-- start --

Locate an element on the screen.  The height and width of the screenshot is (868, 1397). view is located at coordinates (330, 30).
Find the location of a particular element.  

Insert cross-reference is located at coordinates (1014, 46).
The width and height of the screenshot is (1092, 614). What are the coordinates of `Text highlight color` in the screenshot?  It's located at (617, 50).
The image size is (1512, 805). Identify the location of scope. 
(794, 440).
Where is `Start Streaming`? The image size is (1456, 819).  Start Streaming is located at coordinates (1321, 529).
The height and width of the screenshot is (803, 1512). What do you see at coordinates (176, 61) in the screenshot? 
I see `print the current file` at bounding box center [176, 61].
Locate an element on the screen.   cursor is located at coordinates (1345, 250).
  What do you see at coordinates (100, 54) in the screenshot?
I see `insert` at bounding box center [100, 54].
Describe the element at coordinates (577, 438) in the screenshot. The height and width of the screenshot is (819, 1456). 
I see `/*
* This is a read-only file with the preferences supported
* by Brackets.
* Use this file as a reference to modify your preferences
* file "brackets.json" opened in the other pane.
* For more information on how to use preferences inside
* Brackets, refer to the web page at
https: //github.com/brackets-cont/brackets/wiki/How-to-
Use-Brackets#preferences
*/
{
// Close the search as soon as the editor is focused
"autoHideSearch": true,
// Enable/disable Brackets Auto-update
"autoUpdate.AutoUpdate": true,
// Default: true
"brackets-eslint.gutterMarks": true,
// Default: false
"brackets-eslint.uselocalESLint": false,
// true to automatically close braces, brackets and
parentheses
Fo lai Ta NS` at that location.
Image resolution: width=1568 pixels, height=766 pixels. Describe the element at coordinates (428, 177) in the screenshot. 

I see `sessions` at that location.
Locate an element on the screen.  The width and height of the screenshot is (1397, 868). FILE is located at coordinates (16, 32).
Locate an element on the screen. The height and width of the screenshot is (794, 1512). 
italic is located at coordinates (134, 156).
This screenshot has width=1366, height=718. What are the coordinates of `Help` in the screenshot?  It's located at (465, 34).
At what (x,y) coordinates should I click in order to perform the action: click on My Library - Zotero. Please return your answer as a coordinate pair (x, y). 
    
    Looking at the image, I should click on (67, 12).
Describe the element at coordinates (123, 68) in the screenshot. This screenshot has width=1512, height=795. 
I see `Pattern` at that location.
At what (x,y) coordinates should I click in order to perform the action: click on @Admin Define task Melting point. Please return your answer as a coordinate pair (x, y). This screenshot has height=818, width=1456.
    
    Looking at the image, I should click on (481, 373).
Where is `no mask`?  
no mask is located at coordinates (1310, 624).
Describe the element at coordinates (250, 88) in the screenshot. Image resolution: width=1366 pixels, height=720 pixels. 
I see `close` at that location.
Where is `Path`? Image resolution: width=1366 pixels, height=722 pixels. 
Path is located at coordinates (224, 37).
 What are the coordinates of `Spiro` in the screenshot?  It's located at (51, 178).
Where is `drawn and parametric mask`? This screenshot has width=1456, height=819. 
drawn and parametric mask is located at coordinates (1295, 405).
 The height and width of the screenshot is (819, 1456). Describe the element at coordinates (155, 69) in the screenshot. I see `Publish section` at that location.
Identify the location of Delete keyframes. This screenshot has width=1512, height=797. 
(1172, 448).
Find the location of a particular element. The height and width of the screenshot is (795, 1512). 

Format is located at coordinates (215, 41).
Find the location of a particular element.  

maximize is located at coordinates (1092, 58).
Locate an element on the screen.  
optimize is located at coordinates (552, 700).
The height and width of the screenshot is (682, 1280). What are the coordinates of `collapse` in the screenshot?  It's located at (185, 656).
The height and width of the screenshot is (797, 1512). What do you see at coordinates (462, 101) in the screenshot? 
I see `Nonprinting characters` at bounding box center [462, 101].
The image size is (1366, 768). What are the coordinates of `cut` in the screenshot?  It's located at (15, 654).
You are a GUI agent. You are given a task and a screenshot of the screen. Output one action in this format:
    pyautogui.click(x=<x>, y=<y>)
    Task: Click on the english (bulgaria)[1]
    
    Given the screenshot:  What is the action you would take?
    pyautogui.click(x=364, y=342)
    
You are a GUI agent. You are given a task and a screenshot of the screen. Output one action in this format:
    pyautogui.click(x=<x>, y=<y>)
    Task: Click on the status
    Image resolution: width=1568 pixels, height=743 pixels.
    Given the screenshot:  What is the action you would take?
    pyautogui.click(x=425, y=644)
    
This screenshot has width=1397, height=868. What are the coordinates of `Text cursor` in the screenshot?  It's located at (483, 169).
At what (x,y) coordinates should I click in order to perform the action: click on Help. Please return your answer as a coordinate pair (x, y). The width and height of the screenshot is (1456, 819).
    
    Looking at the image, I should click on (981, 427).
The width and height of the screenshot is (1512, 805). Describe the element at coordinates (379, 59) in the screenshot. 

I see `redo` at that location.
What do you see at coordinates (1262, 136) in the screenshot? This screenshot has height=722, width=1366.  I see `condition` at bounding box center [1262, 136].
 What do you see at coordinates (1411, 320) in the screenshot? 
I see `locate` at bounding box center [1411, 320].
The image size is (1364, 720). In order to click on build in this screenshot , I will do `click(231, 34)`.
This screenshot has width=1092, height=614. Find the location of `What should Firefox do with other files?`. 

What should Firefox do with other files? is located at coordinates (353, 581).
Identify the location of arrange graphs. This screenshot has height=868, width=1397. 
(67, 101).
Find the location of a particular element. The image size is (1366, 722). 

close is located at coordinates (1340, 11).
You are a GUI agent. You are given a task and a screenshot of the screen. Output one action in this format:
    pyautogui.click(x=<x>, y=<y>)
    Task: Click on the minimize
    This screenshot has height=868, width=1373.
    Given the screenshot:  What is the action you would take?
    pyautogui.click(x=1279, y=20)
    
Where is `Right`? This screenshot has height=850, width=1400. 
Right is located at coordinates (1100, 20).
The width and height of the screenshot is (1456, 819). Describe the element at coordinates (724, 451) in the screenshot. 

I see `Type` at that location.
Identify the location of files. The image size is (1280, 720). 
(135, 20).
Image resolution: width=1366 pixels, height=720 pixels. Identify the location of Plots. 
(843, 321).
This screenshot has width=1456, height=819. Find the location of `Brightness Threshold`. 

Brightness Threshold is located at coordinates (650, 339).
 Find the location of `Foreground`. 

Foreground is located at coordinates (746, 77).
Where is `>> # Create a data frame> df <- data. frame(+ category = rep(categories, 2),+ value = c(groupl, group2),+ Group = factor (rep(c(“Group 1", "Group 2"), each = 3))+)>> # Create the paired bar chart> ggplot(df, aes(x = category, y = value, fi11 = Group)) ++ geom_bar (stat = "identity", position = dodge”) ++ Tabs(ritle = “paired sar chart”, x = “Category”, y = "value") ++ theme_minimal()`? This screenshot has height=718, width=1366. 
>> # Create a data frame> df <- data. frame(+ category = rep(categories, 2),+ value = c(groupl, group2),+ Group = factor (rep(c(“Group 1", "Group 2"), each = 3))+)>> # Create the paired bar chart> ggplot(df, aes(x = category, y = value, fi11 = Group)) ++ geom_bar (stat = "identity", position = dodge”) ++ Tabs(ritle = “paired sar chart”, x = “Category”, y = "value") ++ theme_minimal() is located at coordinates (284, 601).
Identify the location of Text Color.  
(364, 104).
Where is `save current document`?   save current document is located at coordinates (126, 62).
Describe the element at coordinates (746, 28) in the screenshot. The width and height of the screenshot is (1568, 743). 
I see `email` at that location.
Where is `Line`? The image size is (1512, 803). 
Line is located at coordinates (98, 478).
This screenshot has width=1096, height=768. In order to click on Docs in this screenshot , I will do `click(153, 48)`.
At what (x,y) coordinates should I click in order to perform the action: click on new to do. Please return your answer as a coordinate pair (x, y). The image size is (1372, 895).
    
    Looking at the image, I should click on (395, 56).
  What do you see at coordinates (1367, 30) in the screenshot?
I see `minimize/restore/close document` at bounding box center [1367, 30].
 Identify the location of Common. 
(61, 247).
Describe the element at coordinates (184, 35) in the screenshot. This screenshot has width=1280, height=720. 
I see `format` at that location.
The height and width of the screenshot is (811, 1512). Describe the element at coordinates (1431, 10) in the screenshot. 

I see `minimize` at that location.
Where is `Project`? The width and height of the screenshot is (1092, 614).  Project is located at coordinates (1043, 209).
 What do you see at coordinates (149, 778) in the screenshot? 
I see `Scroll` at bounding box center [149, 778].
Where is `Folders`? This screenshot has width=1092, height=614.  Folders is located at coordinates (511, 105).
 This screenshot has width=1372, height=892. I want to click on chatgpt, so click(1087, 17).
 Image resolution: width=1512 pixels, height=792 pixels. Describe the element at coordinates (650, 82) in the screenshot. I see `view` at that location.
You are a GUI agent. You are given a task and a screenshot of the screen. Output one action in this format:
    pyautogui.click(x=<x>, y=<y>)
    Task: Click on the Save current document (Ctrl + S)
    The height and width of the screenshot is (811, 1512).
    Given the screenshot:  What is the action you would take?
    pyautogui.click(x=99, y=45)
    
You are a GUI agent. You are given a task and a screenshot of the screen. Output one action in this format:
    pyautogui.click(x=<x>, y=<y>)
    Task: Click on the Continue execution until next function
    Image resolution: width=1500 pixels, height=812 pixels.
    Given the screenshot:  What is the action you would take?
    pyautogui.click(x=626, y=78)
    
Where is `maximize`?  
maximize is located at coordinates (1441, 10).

-- end --

Echo the entries above word for word, starting at the line containing "The width and height of the screenshot is (1092, 614). What" and ending at the line containing "coordinates (1345, 250).".

The width and height of the screenshot is (1092, 614). What are the coordinates of `Text highlight color` in the screenshot?  It's located at (617, 50).
The image size is (1512, 805). Identify the location of scope. 
(794, 440).
Where is `Start Streaming`? The image size is (1456, 819).  Start Streaming is located at coordinates (1321, 529).
The height and width of the screenshot is (803, 1512). What do you see at coordinates (176, 61) in the screenshot? 
I see `print the current file` at bounding box center [176, 61].
Locate an element on the screen.   cursor is located at coordinates (1345, 250).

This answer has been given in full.